Evil Headquarters, 5:07 pm:
"The Root of All Evil wishes to seek advice from the mere mortals of planet earth. The Root of All Evil has a slight problem that The Root of All Evil wishes to discuss with those who are unconcerned with the fact that The Root of All Evil is trying to destroy the world."

She who shall not be named has requested that I write another rant for the enjoyment of she and the public. Aside from the fact that I do not know what to write about, I am slightly annoyed that I have been invited to a Christening ON MY BIRTHDAY. Who in their right minds would think that I, of all people, would like to spend the entirety of my date of birth in a CHURCH listening to some old man preaching about Jesus Christ?? (or whatever it is they do at Christenings)???
Everyone in this world is completely bonkers. You would all do well to know that. Nobody respects your views, and nobody really cares about the decisions you make (apart from your parents, but that's not for here).
Yeah, so…. Moving on. I wish to discuss with you the consequences of teenage suicide.
Only joking.
Actually, I don't really want to discuss anything. The matter of teenage suicide is closed.

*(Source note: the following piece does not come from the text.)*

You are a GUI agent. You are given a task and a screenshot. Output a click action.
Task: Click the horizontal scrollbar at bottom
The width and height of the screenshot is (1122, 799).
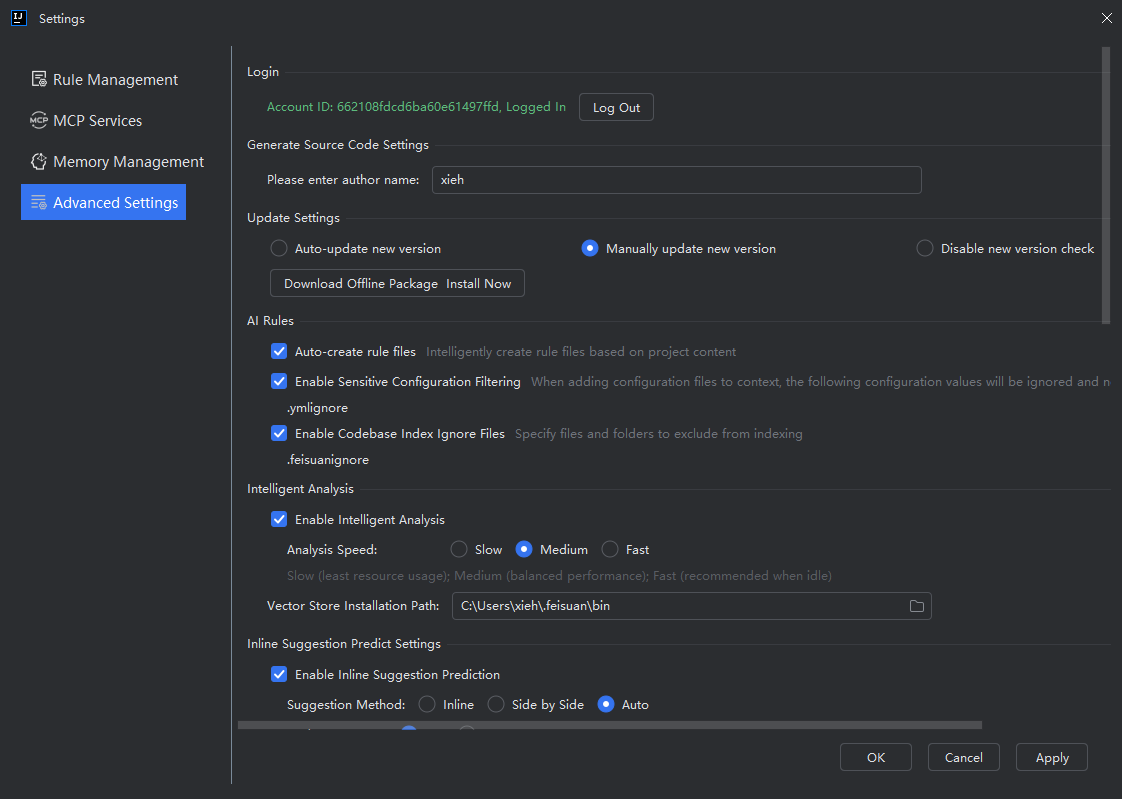point(609,725)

I think now that I shall go and vegetate in front of a rectangular box.
Good day.

Evil Headquarters, 5:25 pm:
"The presidency wishes to speak with the mere mortals who have been queuing outside the top-secret HQ building since the problem was announced. Let all the unfortunate looking people in first (that includes you, transvestites). The good-looking ones can stand outside in the rain until further notice."